Не успел я и глазом моргнуть, как меня потащили за руки на кухню. Там я увидел пять или шесть человек; они сидели за столом и завтракали. Стол ломился от еды: бекон и яйца, полный кофейник горячего кофе, рогалики и сливочный сыр, целая тарелка копченой рыбы. Ничего подобного я не видел уже многие месяцы и почти не соображал, как себя следует вести. Казалось, я вдруг попал на сказочный пир. В этой сказке я был голодным ребенком, который заблудился в лесу и теперь набрел на чудесный дом из всякой вкуснятины.
- Взгляните-ка, - весело обратился к обществу хозяин в трусах, - это брат-близнец Китти.
Так я был представлен, получив свою порцию улыбок и приветствий. В свою очередь я тоже изо всех сил постарался улыбнуться. Здесь были в основном студенты из Джулиарда - музыканты, танцоры, певцы. Хозяина звали не то Джим, не то Джон. Он переехал сюда как раз накануне. Остальные в тот день где-то веселились, как объяснил мне один из пирующих, а потом, вместо того, чтобы расходиться по домам, они решили завалиться к этому не то Джиму, не то Джону и устроить завтрак-новоселье. Вот почему было столько еды, а хозяин был не совсем одет - они нагрянули, когда он еще спал. Я вежливо кивал, пока они все это мне излагали, но только делал вид, что слушаю. Ведь мне было абсолютно все равно, и когда они все рассказали, я уже успел забыть, как кого зовут. Во время всей этой кутерьмы я решил получше рассмотреть свою "сестру" - миниатюрную китаяночку лет двадцати с серебряными браслетами на обоих запястьях. Она была в головной, вышитой бисером индейской повязке, какие носили хиппи. Китти ответила на мой взгляд улыбкой, как мне показалось, удивительно теплой и доброжелательной. Потом я снова уставился на стол, не в силах отвести от него глаз. Я чувствовал себя явно не в своей тарелке. Запахи еды были мучительны. Я ждал, не пригласят ли они меня к столу, и с трудом сдерживался, чтобы не схватить что попало со стола и не затолкать себе в рот.

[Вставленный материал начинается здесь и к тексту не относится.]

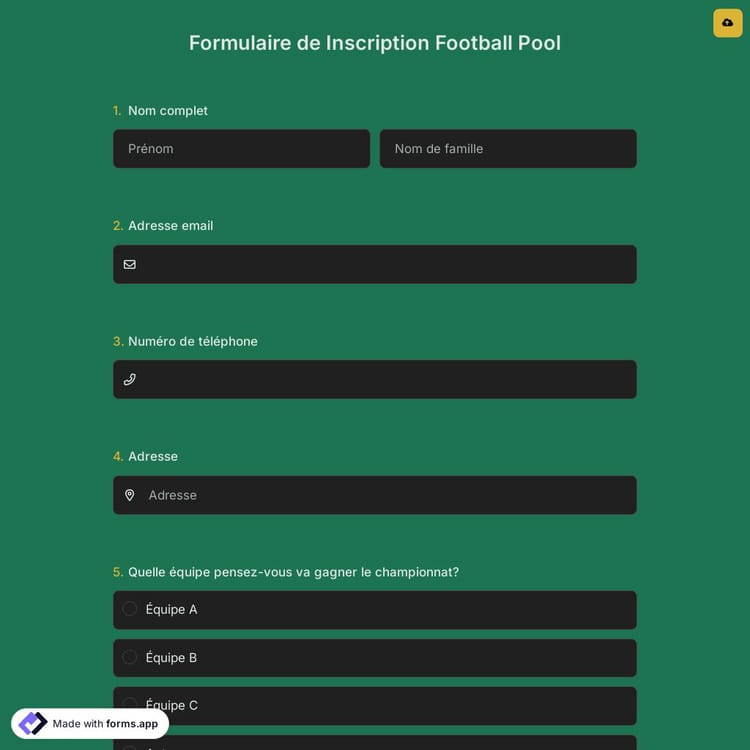Select the Équipe B radio button
750x750 pixels.
(x=130, y=657)
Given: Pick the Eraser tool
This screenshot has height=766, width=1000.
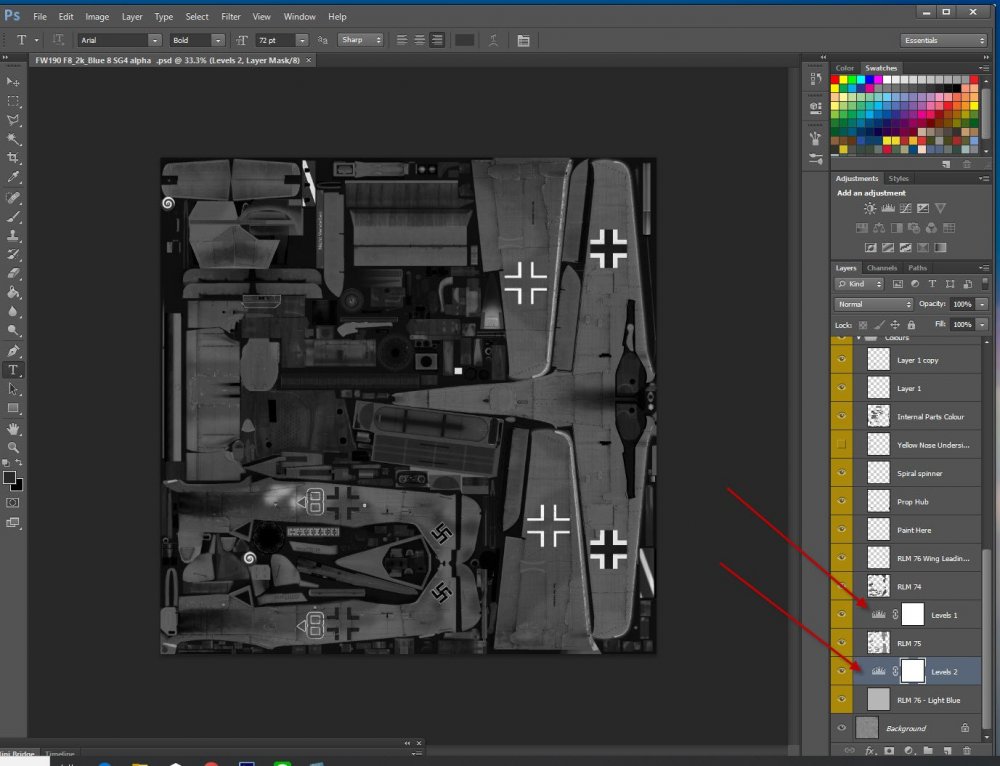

Первой на помощь мне пришла Китти.
- Ну, раз пришел мой брат, - сказала она, похоже, поняв мое замешательство, - надо хотя бы пригласить его к нам присоединиться.
Она так верно прочла мои мысли, что мне хотелось ее расцеловать. Лишнего стула не оказалось, и все стали суетиться, но Китти опять нашлась и указала мне на место между собой и парнем, сидевшим справа от нее, и я быстро втиснулся между ними на два сдвинутых стула. Передо мной поставили тарелку и положили все причитающееся: нож и вилку, стакан и чашку, салфетку и ложечку. И тут на меня нашло затмение. Так могут вести себя только невоспитанные дети, но только я взял в рот первый кусок, как забыл обо всем на свете. Я жадно лопал все подряд, опустошая одну тарелку за другой, и вскоре почти обезумел. Щедрость этой приятной компании не знала предела, и я ел до тех пор, пока со стола не исчезло все. Так, во всяком случае, я это помню. Это продолжалось минут двадцать, после чего на столе осталась лишь кучка рыбных костей.